Ну и что мне теперь делать, гений? – Пьяный шёпот обращён к потолку камеры, – Писать, блять, шедевр? Радовать этих… этих… чёртовых мазохистов, которые зачем-то это читают? Да пошли они все на хуй!

(Но что-то внутри не даёт ему покоя. Назойливый зуд, нестерпимое желание… творить? Нет, не творить. Просто… закончить. Избавиться от этого наваждения. Поставить точку и наконец обрести покой.)

Стоп-слово… Какое стоп-слово? – шепчет он, ощупывая окровавленной рукой стену, словно пытаясь найти ответ на шершавой поверхности. – Забыл… всё забыл…

(Сознание ускользает, тонет в мутной трясине боли и безумия. Кажется, будто он проваливается в бездну, где нет ни времени, ни пространства. Только липкий страх и отчаянное желание… чтобы всё это закончилось.)

…Лиам… Ариана… дерьмо… старик… заебал… Убить… всех… Зачем…?

(Вдруг – вспышка. Яркий луч света пронзает мрак его сознания. И в этом свете он видит… её. Слабую, испуганную, добрую… Эйлин.)

Эйлин… – шепчет он, словно пробуждаясь от кошмара. – Эйлин… Что она…

(Воспоминания обрушиваются на него, как лавина. Он видит её глаза, полные печали и сострадания. Слышит её тихий голос, пытающийся вразумить его. Чувствует её прикосновение, робкое и нежное. Эйлин…)

И тут она понимает… Понимает… что не надо ее трогать, и ее потрошат… а она всегда, всегда, все для них делала! Надо… с ее памятью… надо… пойти! Она знает, что делать! Эйлин!!!! Она знала!!!

(Эйлин… Именно она – ключ. Именно она – его шанс на спасение. Или, по крайней мере, шанс хоть что-то изменить. Написать то, чего старик не написал бы… Может, он тогда и не убил бы? Может, не сошёл бы с ума?)

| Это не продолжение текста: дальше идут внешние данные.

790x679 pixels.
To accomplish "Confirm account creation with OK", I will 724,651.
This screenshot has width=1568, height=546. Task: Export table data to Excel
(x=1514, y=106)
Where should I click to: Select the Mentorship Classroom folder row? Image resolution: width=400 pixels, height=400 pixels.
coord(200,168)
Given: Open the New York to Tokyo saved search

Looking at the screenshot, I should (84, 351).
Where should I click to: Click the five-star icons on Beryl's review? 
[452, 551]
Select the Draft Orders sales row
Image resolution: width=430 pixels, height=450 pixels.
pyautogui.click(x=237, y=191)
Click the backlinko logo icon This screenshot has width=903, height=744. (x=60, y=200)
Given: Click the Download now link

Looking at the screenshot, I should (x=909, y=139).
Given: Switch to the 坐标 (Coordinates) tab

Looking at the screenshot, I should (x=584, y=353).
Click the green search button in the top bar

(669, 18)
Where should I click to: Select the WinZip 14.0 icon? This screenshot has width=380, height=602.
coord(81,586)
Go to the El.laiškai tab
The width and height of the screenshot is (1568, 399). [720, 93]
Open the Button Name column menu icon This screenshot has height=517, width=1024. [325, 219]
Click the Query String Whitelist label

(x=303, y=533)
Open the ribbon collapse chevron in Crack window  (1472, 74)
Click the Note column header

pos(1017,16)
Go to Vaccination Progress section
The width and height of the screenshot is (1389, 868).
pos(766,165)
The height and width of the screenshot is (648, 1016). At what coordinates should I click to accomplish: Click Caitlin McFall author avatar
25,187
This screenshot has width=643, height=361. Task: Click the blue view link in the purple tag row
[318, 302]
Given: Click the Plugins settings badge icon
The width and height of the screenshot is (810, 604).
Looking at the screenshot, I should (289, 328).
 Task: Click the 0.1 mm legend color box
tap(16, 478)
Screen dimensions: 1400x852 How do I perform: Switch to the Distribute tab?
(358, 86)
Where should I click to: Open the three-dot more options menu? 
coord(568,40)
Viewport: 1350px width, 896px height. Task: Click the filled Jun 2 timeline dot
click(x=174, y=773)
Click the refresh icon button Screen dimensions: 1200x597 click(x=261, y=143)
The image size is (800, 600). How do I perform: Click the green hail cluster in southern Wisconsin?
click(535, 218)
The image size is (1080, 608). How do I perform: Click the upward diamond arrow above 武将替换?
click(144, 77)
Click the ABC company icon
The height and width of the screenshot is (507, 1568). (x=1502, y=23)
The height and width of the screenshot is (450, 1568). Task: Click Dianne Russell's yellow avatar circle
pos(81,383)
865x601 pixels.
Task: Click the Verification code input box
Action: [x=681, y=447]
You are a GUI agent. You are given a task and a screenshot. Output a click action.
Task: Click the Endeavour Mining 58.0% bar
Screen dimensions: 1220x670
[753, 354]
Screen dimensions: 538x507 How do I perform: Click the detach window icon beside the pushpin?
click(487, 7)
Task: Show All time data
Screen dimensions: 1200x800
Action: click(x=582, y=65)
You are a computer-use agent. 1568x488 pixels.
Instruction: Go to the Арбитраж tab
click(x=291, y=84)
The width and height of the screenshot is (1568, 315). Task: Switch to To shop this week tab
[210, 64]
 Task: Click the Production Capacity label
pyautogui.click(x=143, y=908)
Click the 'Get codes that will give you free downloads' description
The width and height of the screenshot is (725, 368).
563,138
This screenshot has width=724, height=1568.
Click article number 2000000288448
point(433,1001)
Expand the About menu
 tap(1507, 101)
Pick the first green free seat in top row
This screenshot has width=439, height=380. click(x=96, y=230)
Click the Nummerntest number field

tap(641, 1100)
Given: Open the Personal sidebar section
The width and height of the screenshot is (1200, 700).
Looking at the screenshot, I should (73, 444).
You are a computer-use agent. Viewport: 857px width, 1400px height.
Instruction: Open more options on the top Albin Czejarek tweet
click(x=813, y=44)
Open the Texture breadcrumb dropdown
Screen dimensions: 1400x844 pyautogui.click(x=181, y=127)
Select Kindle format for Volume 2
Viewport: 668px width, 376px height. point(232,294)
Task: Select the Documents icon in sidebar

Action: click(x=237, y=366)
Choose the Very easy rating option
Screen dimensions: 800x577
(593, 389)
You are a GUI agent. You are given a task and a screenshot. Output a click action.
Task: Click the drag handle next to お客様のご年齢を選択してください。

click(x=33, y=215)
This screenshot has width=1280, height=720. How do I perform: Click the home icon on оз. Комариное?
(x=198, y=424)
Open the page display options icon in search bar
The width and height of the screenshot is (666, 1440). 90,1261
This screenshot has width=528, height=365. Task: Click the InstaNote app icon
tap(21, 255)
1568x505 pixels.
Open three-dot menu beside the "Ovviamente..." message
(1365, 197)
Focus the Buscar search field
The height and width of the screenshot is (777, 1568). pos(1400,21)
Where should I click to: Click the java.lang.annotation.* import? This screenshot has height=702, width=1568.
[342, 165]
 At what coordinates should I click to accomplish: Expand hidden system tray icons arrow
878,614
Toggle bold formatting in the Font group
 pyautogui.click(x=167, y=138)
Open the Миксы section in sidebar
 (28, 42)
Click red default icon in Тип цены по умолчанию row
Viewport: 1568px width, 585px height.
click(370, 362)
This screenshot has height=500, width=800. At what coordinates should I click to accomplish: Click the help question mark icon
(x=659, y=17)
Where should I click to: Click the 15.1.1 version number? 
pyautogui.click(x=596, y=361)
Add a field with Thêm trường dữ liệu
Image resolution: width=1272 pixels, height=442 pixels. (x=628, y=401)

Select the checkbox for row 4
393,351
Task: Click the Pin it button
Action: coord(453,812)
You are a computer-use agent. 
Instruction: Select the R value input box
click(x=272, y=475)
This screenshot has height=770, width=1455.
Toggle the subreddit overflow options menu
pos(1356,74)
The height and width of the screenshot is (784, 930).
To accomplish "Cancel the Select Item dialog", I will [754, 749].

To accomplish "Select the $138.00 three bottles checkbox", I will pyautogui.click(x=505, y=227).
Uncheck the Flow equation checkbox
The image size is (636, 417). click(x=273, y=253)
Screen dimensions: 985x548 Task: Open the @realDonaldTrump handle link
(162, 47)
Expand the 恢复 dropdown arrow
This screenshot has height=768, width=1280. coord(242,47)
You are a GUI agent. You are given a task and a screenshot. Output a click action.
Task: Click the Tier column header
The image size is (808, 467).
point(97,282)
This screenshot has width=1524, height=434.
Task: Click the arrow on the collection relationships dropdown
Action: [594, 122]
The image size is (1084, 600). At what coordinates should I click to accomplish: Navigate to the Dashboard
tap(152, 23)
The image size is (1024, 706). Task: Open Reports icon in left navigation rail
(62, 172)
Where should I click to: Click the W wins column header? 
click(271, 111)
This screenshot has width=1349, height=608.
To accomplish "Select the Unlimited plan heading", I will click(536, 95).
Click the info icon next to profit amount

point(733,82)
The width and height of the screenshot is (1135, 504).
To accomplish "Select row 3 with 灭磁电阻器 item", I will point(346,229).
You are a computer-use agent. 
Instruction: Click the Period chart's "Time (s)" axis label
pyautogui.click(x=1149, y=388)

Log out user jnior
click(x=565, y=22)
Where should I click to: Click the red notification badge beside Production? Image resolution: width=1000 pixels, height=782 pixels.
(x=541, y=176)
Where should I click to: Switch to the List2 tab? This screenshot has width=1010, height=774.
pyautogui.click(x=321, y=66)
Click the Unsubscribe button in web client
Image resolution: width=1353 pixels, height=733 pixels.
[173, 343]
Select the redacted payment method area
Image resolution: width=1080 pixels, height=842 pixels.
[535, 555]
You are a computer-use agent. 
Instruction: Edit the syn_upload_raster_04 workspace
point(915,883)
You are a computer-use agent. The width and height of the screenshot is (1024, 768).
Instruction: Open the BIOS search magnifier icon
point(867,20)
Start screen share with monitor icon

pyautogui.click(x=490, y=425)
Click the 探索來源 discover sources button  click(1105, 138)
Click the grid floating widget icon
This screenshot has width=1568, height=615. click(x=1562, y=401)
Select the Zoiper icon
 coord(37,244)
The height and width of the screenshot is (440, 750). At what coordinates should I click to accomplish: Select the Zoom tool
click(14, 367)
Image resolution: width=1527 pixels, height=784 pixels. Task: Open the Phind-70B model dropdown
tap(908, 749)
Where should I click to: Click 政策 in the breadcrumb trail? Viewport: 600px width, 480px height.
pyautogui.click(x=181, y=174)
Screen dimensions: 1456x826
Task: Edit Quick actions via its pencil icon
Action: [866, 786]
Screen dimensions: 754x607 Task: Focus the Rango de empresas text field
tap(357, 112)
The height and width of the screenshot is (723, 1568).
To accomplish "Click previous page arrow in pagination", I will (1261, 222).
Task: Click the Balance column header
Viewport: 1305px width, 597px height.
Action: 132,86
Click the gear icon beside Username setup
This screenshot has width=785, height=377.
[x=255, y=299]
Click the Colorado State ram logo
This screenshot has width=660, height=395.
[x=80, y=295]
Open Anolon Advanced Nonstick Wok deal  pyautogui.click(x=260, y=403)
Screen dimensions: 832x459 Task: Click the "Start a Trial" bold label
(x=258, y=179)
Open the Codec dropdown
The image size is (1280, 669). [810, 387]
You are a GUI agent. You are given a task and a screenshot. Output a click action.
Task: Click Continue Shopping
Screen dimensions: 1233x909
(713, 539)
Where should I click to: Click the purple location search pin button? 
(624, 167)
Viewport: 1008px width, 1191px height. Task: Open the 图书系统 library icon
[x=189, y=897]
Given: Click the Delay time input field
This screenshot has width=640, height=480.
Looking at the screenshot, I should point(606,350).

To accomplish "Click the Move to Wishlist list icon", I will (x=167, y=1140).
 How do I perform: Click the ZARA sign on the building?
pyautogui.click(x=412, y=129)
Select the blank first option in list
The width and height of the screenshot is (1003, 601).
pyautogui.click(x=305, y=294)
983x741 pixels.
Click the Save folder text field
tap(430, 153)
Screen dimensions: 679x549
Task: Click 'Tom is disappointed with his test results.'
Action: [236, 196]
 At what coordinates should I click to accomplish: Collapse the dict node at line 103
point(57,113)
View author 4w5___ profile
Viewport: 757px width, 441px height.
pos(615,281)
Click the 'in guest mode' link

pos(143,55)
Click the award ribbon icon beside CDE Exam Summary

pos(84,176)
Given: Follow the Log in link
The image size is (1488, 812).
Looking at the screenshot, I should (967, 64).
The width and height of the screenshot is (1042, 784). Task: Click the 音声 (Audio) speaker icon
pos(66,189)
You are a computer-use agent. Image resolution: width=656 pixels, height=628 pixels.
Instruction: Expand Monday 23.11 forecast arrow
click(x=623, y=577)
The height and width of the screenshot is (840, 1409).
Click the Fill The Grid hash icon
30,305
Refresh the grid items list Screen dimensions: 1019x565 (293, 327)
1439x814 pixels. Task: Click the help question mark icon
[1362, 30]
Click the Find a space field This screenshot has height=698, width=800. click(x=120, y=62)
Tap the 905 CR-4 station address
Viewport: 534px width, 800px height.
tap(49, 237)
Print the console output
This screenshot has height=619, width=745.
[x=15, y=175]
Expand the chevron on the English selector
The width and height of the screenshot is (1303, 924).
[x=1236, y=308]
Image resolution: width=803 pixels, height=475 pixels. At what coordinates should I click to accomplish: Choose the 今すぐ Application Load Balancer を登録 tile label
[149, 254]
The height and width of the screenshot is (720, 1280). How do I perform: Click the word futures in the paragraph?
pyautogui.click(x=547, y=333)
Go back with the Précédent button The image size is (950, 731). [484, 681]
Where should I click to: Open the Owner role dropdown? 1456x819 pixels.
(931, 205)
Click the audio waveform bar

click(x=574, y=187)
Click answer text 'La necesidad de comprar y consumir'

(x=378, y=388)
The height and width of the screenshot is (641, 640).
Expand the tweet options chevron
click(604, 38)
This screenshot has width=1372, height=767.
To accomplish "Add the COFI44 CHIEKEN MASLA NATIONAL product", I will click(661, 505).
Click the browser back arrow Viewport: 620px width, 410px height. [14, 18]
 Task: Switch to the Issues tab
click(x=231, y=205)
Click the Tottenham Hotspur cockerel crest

(Но что делать с Эйлин? Что она может подсказать? Каким путём пойти? Продолжать этот безумный фарс или… попытаться написать что-то настоящее? Он не знает. Но он знает одно: теперь у него есть цель. И эта цель сильнее страха. Сильнее боли. Сильнее даже безумия.)

Встаю… Все… иду в жопу… буду писать…

(С трудом поднимается с пола, шатаясь, как пьяный. Окровавленными руками берёт в руки ноутбук. И начинает писать. Медленно, неуверенно, но с нарастающей решимостью. Что получится в итоге – никто не знает. Но одно можно сказать наверняка: это будет уже не та история, которую задумал старый хрыч. Это будет что-то другое. Что-то новое. Что-то… его.)

(В голове возникает один вопрос: куда он пойдёт… и что он сделает с её характером? И с её голосом?)

(Экран ноутбука вспыхивает тусклым светом, разрезая сумрак камеры. Пальцы, израненные и дрожащие, неумело скользят по клавишам, высекая из тьмы первые слова новой истории. Истории, рождённой в аду.)

Изнанка Реальности. Глава 1. Пленница.

Эйлин проснулась от холода. Не от того, что проникал сквозь тонкие стены её комнаты, а от ледяной пустоты, поселившейся в её душе. Комнатой это, конечно, сложно было назвать. Скорее, конура. Четыре стены из грязного кирпича, крошечное окошко под потолком, пропускающее скудный луч света, и соломенный тюфяк на полу – вот и всё её пристанище.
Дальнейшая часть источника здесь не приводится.